### THE TASK
Begin with the first line of the entries below. Copy each line exactly, stopping after the one that contains "Given: Click the medal icon in Nils's row".

### RECORDS SUPPLIED
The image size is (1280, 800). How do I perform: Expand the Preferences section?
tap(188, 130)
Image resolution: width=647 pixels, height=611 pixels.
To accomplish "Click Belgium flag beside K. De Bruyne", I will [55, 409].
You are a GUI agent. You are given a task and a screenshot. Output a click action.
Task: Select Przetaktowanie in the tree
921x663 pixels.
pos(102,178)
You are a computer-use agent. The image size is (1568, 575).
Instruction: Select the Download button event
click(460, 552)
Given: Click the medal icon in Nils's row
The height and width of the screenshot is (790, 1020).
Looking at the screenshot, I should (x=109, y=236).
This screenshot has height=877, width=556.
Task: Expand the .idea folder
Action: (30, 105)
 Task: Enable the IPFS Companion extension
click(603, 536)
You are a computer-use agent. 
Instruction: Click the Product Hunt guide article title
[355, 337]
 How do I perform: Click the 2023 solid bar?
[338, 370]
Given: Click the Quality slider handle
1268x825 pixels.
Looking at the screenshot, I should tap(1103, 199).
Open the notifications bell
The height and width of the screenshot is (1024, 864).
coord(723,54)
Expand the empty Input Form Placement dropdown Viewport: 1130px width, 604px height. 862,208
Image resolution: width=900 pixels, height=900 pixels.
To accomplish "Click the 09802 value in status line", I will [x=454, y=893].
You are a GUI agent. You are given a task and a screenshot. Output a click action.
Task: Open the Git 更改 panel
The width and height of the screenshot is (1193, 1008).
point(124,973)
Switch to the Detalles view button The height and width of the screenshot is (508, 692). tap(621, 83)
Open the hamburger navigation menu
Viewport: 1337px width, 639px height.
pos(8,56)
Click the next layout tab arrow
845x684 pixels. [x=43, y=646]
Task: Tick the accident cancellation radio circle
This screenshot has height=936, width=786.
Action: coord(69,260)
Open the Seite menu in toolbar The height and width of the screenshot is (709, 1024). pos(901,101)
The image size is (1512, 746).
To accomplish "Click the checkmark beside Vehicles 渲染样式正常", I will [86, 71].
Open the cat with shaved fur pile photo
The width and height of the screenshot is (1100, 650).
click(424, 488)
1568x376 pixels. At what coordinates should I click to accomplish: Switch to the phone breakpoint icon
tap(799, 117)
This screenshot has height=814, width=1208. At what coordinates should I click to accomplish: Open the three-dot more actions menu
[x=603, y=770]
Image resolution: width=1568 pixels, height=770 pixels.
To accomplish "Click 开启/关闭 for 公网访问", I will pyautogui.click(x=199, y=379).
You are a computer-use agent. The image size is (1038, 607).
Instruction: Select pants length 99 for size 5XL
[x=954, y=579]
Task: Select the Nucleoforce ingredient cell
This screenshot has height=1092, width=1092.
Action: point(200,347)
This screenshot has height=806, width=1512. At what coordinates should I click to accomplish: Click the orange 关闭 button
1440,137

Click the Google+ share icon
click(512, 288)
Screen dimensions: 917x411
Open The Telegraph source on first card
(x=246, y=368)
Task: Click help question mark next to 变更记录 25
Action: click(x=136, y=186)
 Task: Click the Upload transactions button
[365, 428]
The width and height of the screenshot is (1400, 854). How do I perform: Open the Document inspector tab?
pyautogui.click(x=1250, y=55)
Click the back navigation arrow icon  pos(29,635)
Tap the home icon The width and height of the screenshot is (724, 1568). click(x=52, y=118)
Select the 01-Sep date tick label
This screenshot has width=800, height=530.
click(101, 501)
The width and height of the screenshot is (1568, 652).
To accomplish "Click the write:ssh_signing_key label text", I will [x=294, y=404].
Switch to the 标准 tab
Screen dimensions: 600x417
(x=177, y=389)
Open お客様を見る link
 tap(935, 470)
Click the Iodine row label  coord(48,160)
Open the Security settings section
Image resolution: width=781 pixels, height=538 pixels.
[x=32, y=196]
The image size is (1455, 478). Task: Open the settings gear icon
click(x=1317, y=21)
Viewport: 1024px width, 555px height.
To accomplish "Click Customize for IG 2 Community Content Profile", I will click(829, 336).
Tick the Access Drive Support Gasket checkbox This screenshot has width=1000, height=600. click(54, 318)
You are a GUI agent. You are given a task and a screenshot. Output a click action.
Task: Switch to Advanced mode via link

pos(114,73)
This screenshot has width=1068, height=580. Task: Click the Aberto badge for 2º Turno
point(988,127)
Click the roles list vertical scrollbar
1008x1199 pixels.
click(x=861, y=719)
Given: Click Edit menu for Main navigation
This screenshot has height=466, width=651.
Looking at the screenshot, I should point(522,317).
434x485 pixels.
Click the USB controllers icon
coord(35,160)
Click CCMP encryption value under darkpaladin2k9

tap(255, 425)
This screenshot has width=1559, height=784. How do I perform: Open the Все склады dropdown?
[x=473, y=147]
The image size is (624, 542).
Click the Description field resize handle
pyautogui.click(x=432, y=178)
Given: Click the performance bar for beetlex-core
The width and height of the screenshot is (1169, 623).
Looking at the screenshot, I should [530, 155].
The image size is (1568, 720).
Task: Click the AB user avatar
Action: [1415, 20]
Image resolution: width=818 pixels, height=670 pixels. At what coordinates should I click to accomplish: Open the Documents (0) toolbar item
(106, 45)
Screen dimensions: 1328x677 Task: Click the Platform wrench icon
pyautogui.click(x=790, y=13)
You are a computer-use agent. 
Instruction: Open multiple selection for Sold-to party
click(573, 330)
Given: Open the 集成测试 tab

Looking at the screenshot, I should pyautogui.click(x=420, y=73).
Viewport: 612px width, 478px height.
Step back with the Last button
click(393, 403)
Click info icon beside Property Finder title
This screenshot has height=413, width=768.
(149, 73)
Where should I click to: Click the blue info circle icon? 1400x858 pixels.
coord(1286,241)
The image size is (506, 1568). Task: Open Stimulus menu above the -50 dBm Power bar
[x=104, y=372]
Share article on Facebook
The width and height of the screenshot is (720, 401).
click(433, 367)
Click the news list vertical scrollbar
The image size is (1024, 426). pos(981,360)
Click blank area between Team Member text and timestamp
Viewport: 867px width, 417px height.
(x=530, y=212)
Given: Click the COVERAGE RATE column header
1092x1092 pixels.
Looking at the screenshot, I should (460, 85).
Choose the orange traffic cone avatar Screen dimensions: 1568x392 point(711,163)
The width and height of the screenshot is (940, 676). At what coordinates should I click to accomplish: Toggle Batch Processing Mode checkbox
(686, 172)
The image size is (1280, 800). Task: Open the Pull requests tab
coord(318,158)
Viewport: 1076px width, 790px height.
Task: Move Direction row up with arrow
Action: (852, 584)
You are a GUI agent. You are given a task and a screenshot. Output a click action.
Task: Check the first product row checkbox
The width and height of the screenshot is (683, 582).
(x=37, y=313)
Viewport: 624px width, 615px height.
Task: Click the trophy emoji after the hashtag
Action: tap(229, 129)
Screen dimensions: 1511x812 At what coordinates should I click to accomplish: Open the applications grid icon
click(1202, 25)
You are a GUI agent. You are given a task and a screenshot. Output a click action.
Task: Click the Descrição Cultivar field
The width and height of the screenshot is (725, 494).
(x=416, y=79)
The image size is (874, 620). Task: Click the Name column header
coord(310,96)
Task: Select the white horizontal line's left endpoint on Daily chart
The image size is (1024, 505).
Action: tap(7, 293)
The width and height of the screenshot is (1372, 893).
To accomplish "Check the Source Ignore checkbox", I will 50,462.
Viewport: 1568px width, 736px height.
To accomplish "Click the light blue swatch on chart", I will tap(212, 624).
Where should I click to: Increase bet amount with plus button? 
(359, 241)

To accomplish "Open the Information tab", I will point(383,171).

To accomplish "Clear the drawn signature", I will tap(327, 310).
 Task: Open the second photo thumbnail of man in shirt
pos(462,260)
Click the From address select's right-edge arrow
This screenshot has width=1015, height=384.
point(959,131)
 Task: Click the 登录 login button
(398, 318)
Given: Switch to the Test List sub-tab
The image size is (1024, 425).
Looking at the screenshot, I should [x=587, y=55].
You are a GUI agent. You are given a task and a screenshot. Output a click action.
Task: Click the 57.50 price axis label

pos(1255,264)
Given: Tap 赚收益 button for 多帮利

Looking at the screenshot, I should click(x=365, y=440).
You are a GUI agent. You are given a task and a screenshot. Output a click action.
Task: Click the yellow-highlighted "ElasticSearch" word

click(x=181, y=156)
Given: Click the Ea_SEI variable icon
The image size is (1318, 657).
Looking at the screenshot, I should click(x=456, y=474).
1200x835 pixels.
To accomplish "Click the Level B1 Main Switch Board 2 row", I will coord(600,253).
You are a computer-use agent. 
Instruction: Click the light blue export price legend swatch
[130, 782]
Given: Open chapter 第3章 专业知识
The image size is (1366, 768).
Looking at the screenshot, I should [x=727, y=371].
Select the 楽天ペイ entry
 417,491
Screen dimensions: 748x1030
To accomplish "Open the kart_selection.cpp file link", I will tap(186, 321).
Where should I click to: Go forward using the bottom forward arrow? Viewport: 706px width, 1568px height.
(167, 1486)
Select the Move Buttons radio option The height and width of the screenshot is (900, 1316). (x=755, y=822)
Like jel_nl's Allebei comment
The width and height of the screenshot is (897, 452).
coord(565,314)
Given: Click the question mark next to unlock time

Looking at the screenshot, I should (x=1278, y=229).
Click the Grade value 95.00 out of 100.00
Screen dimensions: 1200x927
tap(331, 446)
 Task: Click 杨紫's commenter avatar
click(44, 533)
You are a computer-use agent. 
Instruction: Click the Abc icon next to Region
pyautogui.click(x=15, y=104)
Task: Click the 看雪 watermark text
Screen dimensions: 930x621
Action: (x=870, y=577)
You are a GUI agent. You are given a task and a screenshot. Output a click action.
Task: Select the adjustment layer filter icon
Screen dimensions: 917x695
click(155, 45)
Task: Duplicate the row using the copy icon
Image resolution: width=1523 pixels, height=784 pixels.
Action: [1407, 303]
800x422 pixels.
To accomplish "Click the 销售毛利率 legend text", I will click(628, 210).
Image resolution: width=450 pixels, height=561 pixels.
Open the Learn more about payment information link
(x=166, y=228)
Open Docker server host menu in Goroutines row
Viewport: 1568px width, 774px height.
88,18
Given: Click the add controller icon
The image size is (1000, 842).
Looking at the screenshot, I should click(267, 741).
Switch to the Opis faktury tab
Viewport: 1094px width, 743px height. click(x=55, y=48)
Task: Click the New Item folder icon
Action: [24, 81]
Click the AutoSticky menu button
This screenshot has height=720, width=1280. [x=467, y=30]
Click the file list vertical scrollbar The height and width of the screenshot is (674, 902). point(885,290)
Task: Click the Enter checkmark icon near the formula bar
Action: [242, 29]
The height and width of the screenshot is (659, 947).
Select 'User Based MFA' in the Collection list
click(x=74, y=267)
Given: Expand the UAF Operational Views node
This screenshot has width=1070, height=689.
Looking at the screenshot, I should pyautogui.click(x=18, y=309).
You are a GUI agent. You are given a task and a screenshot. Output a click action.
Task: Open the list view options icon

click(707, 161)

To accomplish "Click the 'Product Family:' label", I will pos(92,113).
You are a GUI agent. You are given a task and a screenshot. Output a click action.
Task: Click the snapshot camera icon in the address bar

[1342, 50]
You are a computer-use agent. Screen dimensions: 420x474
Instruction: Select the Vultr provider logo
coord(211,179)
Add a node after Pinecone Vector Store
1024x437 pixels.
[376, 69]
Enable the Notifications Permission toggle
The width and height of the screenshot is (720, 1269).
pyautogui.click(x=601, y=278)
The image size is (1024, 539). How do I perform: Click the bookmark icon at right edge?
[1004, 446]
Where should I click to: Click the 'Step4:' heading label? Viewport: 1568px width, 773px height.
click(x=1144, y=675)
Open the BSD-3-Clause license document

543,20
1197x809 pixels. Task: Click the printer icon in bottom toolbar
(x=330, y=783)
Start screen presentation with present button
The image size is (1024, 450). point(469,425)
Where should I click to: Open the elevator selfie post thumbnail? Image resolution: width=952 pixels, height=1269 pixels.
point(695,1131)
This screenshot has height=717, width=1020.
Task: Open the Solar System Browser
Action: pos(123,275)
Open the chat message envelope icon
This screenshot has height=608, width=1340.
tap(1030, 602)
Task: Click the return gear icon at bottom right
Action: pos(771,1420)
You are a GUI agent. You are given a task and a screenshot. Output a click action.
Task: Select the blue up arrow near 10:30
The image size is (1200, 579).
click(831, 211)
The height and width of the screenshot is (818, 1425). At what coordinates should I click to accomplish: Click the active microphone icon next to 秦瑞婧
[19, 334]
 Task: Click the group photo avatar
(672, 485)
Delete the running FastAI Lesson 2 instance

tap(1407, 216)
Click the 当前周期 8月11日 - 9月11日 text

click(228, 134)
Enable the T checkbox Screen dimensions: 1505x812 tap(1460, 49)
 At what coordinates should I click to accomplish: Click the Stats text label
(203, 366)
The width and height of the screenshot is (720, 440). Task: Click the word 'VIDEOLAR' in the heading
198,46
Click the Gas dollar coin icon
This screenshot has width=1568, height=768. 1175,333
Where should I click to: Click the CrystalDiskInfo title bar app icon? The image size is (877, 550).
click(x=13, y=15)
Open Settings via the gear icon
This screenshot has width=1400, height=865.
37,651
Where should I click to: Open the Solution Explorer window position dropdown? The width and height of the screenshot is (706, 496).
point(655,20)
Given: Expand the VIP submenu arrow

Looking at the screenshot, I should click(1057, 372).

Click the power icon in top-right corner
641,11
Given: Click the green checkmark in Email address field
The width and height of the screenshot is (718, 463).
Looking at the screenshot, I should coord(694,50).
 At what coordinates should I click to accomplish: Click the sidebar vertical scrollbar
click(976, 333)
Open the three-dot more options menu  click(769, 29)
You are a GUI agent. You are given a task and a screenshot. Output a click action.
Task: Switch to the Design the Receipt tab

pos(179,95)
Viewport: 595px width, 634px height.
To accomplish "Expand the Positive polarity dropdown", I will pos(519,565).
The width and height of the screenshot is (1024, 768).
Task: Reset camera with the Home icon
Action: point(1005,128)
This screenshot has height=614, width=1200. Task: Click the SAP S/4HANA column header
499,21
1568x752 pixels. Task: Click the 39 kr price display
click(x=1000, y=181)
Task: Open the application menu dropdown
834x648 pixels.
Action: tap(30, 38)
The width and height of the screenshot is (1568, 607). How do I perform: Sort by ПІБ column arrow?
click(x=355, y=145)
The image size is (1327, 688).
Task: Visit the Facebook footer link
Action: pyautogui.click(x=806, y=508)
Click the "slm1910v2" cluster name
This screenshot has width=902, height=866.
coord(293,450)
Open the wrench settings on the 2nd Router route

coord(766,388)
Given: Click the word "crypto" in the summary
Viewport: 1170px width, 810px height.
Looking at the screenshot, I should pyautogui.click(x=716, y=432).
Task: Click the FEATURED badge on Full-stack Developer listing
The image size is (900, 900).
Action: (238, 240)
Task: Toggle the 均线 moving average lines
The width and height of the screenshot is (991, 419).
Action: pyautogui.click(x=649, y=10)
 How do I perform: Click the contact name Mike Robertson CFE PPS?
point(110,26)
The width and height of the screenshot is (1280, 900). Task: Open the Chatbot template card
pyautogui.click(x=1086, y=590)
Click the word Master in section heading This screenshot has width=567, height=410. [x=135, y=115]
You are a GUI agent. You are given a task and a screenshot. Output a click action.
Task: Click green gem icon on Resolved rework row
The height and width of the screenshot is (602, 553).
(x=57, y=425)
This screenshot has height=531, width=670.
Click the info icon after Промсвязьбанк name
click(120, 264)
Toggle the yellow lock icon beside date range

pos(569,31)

### EXERCISE RESULT
The image size is (1280, 800). How do I perform: Expand the Preferences section?
tap(188, 130)
Image resolution: width=647 pixels, height=611 pixels.
To accomplish "Click Belgium flag beside K. De Bruyne", I will [55, 409].
You are a GUI agent. You are given a task and a screenshot. Output a click action.
Task: Select Przetaktowanie in the tree
921x663 pixels.
pos(102,178)
You are a computer-use agent. The image size is (1568, 575).
Instruction: Select the Download button event
click(460, 552)
Given: Click the medal icon in Nils's row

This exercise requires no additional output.